Pennsylvania internist Mark Baumel, MD, is also part of Dr. Monteferrante’s suit. Dr. Baumel had hoped to bring a new colonoscopy imaging service to Virginia but was prevented by the CON program, according to the complaint. The system, called integrated virtual colonoscopy, is being used by Dr. Baumel in Delaware, and he also has plans to expand to New Jersey.
As with the other new services being denied by the state, keeping the new colonoscopy technology out of Virginia harms patients, McNamara said. “It means dramatically reduced access to care.”
Virginia CON mandate one of many
At least 35 states have similar versions of the certificate-of-need program, but their requirements and criteria differ. In Oregon, for example, certificates of need are required only if a proposal’s sponsor is opening a full-service hospital or nursing home.
Until 1986, all states were required by the federal government to have CON programs to receive federal Medicaid funding. When the mandate was repealed, 13 states did away with their mandates.

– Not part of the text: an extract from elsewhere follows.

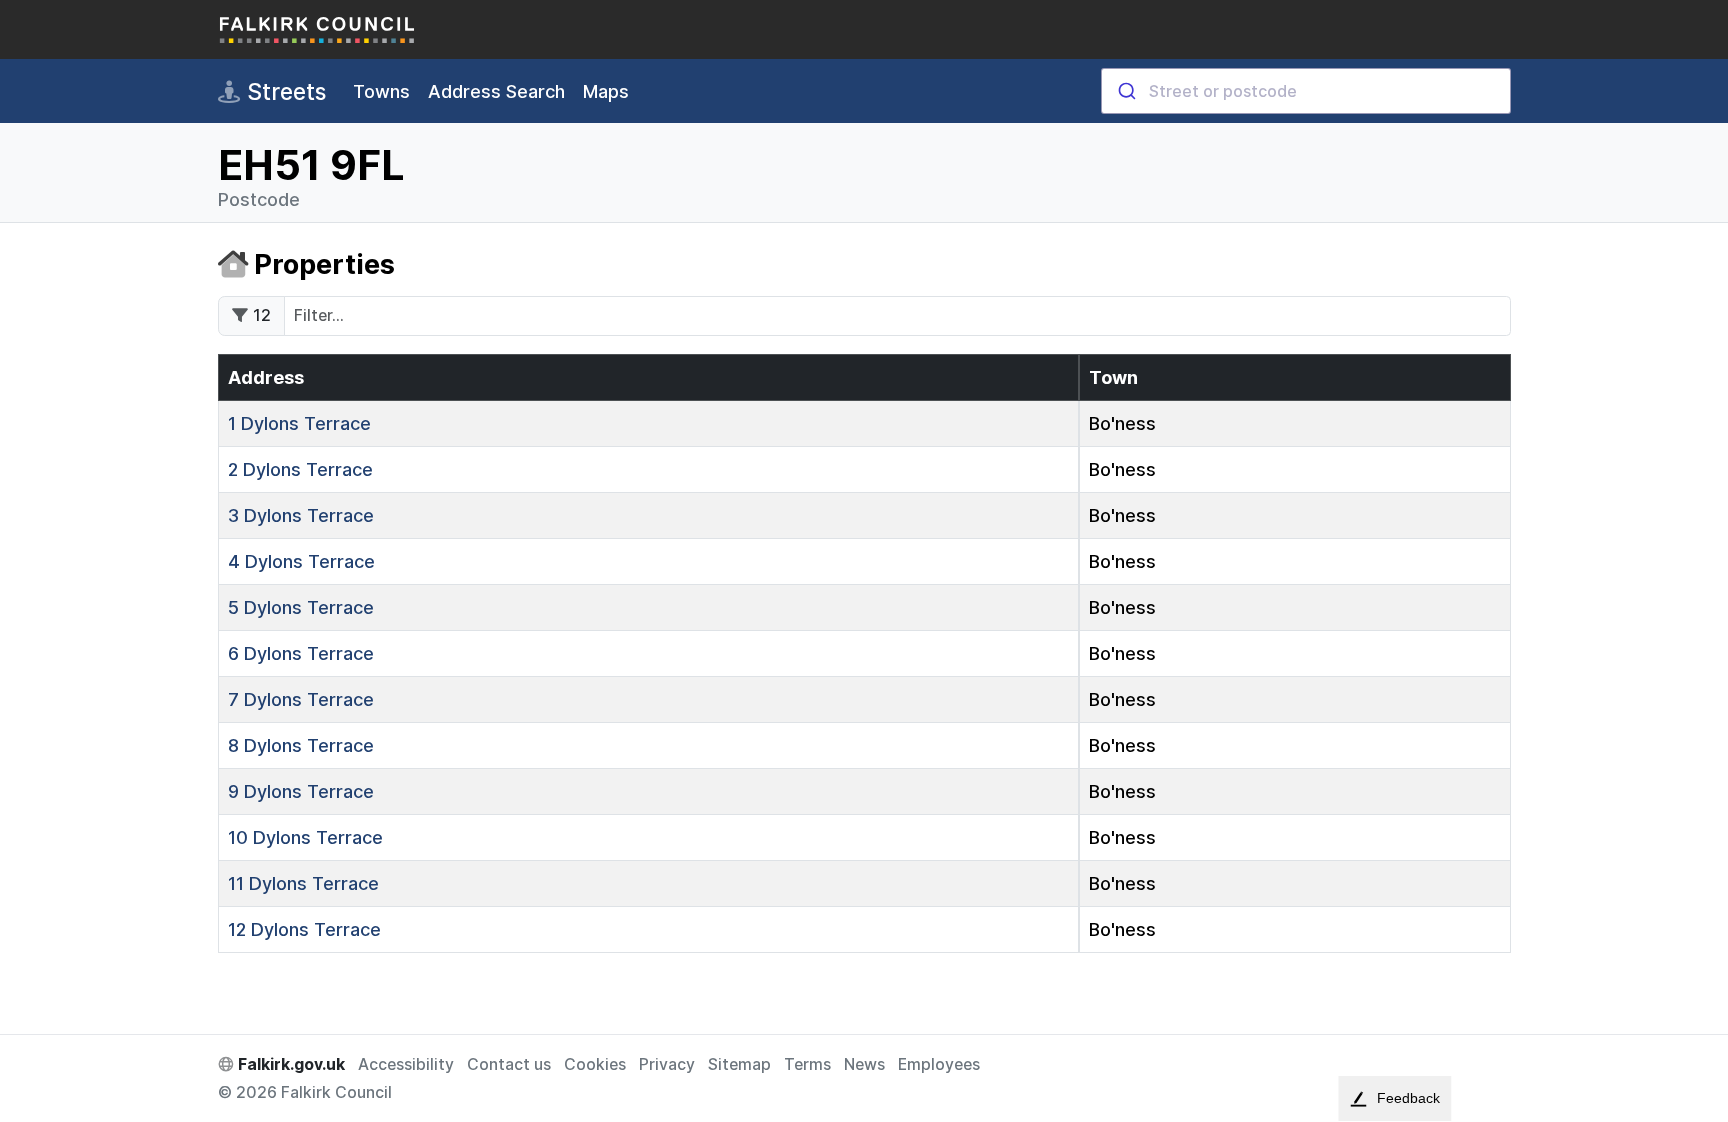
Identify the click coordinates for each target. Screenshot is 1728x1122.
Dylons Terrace (299, 423)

If the court strikes down Virginia’s program, the ruling could have nationwide implications in states with similar programs, McNamara said.
American Medical Association policy says there is little evidence to suggest that certificate-of-need programs effectively restrain health care costs or limit capital investment. The Association therefore opposes the extension of such requirements to private physicians’ offices.
In 2004, a joint report by the Federal Trade Commission and the Dept. of Justice recommended that states reconsider the value of CON programs, calling into question whether they save the system in health care costs. “The agencies believe that, on balance, CON programs are not successful in containing health care costs, and that they pose serious anti-competitive risks that usually outweigh their purported economic benefits,” the report said. “Market incumbents can too easily use CON procedures to forestall competitors from entering an incumbent’s market.”